Turkey's Ministry of Finance has publicly warned three of the country's banks about their failure to cooperate in money laundering and terrorist financing matters, and has asked them to share transaction data in terrorist financing cases. The charge was made recently by the country's Finance Minister, Mehmet Simsek.
Apparently, these three Turkish banks are not cooperating with the Financial Crime Investigation Board, known as MASAK. Turkey, under major pressure from the Financial Action Task Force (FATF), passed a counter-terrorism financing law.

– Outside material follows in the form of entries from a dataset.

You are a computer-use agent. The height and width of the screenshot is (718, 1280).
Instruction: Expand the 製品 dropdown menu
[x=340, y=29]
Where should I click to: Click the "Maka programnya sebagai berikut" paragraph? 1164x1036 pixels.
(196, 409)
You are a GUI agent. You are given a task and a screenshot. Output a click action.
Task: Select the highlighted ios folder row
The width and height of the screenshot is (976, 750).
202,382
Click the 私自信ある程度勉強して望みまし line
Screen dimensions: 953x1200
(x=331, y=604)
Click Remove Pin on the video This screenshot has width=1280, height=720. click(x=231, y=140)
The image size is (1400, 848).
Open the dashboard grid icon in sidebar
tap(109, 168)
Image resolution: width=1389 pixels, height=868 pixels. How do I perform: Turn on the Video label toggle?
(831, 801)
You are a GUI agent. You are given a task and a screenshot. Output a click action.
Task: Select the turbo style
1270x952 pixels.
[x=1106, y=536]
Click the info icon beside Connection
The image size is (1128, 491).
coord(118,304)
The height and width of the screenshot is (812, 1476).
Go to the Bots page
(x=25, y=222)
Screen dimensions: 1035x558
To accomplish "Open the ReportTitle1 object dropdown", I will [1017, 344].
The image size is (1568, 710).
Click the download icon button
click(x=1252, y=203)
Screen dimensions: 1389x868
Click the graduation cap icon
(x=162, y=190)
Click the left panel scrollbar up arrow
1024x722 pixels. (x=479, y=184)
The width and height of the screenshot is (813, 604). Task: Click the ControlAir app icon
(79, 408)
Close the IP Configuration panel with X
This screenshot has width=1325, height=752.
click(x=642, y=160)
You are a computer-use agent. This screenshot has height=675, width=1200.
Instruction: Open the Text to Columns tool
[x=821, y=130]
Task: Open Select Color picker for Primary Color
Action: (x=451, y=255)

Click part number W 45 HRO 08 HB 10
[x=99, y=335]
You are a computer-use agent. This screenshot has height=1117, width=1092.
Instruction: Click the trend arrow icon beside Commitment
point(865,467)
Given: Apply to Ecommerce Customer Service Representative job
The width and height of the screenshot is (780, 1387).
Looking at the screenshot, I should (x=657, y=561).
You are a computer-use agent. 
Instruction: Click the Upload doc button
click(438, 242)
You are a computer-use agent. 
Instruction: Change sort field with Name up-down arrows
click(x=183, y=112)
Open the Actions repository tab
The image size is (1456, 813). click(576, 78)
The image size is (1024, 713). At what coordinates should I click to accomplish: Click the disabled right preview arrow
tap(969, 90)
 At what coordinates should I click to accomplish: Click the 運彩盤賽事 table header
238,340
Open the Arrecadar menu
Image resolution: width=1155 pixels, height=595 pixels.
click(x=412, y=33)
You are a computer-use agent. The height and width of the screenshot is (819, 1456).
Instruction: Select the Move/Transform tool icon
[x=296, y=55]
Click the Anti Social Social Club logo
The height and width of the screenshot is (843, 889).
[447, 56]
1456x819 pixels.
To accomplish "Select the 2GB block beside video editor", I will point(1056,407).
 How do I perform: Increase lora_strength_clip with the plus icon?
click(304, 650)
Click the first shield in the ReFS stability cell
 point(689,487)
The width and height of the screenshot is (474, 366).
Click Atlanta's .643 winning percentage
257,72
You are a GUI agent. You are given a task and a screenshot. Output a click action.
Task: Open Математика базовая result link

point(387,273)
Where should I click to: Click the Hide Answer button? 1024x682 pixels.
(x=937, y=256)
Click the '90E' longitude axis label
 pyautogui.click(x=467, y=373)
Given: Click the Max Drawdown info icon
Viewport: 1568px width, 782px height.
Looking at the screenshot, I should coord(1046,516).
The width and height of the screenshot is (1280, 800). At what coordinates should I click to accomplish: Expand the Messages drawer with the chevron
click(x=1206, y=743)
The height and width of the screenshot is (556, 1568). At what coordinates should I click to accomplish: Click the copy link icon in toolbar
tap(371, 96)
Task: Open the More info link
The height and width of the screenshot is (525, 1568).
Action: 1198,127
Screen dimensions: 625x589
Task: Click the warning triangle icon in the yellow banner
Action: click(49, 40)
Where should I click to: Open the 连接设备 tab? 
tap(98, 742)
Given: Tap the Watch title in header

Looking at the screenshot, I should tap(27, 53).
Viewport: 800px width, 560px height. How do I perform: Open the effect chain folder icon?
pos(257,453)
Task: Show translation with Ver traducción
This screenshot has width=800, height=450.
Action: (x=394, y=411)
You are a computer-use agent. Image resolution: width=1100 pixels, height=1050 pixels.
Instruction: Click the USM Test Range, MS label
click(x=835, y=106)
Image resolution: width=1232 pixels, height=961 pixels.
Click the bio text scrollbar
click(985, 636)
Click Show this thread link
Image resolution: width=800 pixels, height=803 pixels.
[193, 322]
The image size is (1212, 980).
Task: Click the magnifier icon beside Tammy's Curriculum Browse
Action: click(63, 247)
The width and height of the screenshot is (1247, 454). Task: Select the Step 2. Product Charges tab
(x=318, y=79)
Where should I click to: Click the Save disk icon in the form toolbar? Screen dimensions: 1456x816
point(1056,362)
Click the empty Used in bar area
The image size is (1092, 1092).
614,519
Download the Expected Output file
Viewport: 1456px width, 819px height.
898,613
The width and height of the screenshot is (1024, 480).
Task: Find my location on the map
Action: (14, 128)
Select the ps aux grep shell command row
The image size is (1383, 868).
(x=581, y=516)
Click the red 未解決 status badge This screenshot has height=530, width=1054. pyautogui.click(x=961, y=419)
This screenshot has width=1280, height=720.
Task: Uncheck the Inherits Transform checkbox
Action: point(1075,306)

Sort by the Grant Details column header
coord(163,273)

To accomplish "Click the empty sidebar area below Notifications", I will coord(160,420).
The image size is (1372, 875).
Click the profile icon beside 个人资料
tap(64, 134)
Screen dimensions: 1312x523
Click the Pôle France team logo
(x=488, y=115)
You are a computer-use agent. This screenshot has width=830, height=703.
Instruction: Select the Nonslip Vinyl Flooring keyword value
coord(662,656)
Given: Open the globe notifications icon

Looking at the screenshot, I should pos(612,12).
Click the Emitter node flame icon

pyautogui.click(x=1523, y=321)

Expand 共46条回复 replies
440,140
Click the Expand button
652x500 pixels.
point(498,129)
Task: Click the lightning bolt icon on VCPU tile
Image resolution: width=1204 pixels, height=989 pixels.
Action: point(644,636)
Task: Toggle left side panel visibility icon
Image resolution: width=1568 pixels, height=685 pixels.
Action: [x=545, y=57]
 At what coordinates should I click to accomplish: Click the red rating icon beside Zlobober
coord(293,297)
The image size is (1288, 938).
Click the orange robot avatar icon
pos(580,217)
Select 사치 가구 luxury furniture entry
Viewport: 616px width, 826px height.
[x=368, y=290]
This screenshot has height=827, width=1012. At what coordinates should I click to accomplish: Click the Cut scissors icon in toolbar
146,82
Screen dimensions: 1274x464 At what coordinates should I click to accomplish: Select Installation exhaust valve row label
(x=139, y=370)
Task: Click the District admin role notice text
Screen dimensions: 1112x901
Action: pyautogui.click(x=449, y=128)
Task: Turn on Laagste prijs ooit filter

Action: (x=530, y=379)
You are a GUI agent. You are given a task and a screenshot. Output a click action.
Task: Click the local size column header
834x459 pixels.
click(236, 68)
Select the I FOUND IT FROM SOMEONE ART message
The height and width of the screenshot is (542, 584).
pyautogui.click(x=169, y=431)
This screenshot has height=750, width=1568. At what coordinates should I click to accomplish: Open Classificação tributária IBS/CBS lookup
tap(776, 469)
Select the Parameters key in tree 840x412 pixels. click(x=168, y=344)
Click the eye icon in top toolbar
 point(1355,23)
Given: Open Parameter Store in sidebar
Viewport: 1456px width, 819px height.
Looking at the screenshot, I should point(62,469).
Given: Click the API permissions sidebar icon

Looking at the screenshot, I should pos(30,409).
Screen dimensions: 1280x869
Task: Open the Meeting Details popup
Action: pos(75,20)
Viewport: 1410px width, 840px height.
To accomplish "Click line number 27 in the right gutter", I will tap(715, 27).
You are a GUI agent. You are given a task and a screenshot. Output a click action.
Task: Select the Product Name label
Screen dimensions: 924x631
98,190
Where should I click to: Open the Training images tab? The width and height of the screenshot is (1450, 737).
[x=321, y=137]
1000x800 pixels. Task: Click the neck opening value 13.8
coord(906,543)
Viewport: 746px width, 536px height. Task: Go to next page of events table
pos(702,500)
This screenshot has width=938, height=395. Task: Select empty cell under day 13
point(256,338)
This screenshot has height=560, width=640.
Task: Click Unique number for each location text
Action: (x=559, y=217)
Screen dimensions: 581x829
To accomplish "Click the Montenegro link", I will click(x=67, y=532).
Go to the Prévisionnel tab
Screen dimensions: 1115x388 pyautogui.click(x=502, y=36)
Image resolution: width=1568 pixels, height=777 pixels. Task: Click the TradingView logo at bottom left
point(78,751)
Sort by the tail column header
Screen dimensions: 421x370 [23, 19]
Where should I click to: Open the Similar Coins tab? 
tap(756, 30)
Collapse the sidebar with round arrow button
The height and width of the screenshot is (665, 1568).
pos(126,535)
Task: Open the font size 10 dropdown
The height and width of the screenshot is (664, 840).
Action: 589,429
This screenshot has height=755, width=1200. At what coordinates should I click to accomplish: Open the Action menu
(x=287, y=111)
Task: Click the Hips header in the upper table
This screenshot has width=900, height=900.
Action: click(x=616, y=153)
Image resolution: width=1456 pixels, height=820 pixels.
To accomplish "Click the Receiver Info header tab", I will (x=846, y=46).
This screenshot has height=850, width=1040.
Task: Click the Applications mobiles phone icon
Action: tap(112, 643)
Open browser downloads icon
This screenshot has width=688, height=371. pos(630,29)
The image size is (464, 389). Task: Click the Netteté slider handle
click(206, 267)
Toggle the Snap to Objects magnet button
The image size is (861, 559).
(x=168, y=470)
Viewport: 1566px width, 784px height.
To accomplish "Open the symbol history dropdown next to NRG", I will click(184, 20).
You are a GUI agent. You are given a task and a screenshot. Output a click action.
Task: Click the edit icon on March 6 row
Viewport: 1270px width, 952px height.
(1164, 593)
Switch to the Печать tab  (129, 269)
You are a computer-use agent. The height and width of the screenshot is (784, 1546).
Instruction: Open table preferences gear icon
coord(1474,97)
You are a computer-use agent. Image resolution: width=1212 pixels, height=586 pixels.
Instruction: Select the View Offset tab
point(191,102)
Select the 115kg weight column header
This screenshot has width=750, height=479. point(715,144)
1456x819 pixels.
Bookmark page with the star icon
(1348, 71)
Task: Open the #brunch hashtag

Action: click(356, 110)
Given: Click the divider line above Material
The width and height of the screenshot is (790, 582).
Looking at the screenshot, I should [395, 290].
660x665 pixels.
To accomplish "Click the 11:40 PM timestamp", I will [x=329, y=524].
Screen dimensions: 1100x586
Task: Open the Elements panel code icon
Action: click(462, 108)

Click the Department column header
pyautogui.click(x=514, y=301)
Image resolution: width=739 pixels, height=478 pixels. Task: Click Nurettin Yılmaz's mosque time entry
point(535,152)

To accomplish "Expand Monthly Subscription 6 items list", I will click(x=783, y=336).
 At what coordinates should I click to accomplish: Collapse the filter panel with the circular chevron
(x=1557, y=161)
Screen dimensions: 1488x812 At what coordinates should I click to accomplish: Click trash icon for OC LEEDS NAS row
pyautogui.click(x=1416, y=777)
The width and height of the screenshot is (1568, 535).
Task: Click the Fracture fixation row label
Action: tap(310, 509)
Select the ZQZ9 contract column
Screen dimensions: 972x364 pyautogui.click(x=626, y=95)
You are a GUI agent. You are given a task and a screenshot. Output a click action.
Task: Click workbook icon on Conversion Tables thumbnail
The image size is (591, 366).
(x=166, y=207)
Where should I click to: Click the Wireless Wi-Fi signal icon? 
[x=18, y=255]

The problem, with regard to the global banking community, is that the Minister has failed to publicly identify the three guilty banks, citing "privacy concerns." This failure to disclose the names of the offending banks raises the risk levels for Turkey, as international banks do not know which Turkish banks to regard as high-risk, and may end up assigning all Turkish financial institutions, and transactions with them, a higher level of risk, as a result of the Minister's desire to avoid embarrassing the banks.
Are some of these three banks moving money for Hamas' operational detachment, and headquarters in Turkey ? This is a genuine concern, given the established fact that attempts to commit terrorist attacks, within the West Bank, and in Israel proper, were orchestrated from Hamas leaders living in Turkey.
From the standpoint of Western bankers, Turkey's admission, that three of its own banks are involved in financial crime, and in providing financial support to terrorism, means that Turkish regulators are ineffective in suppressing money laundering and terrorist financing.